# DO I have GERD?



## LynnScarlet (Feb 20, 2002)

I just don't know what's wrong with me at all. I have had lower abdomen pain for 3 years now. First the docs said it was IBS and gave me meds for that, however they didn't help at all. A month ago I had a gastroscope done and the doc said I have "inflammation of the oesophagus". He gave me nexioum for this. However, it hasn't helped. Is it suppossed to work instantly or does it need time to help? I am also confused because I have read that nexium is for heartburn and I never get that.For the past few days also I have been eating fruit and veg and my stomach has been agonising.

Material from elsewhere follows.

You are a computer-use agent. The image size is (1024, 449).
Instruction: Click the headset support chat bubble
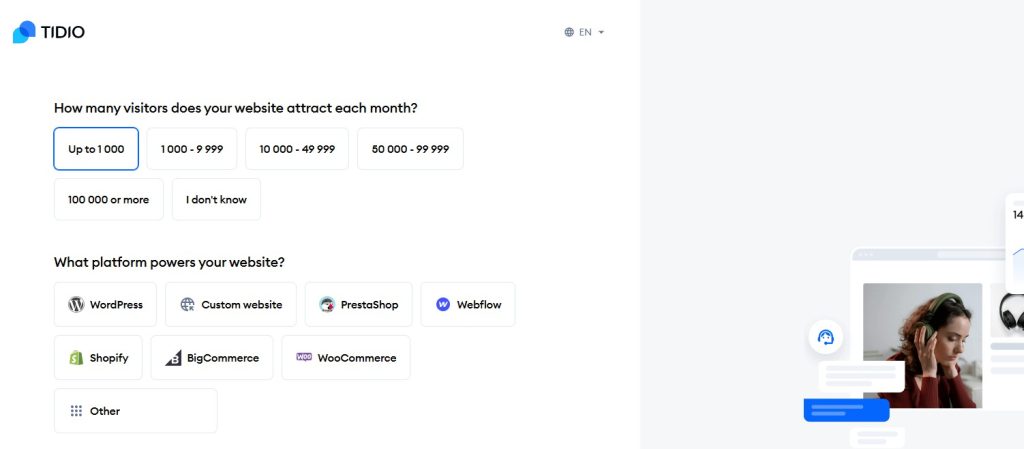826,337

My stomach likes when I eat fatty high carb food such as McDonalds and whenever I try to eat healthy it reacts badly. I just don't know what to do. Do I have GERD? What can I do to help myself? Lynn


----------



## christine (Jun 4, 1999)

If you have inflammation of the esophagus then most likely you have GERD. Yes, it takes the Nexium awhile to work and you have to take it regularly. Before it will feel better it must heal. I have GERD and never have heartburn. Could also be that the Nexium may not work for you and you may have to try other meds, like Prevacid or Prilosec. Everyone is different. Also, everyone's triggers are different. Sometimes when I'm really having a flare, about the only thing I can tolerate is a McDonald's cheeseburger and a Coke.Christine


----------



## sewfinely (May 11, 2002)

I have grade lll reflux esophagitis(ulcer). Just found out 2 weeks ago after having endoscopy. Never felt I had heartburn either. But I did feel somethings thought it was my stomach. When I ate I always felt better. Anyway, I am on Protonix which will take 6-8 weeks to heal my ulcer. It does take time but I am sleeping better. Last night only woke up once. That is remarkable. Stomach used to wake me 4 times a night. I would eat a cracker and drink some juice then fall asleep fo 2 hours till my next feeding.Sewfinely


----------



## LynnScarlet (Feb 20, 2002)

I find that everything seems to irritate my stomach. Apart from really fatty food. I don't tolerate boiled potatoes well for example, but they are fine as fries!!! How long will it take nexium to work? When should I see results and what else should I do to help myself with GERD? Lynn


----------



## 451 (Jun 27, 2002)

Hi LynnI am a strong believer in probiotics in obtaining relief from GERD and reflux.A lof to digestive disorders are caused by harmful and pathogenic bacteia. They can be eliminated using a good strong probiotic where the lactic bacteria helps eliminate these harmful bacteria. The lactic bacteria produces natural antibiotics that are anti-septic to unfriendly flora and prevent their return through colonizing strains.I know of a lady in Ontario, Canada, who had this problem for a long time due to infection by H pylori. She had reflux and D for more than 15 years. Within 2 days of the strong probiotic recommended, most of her symptoms disappeared.Hope this is useful and possible treatment??Take careRichard


----------



## LynnScarlet (Feb 20, 2002)

Where do I get probiotics? How long do they take to work? Lynn


----------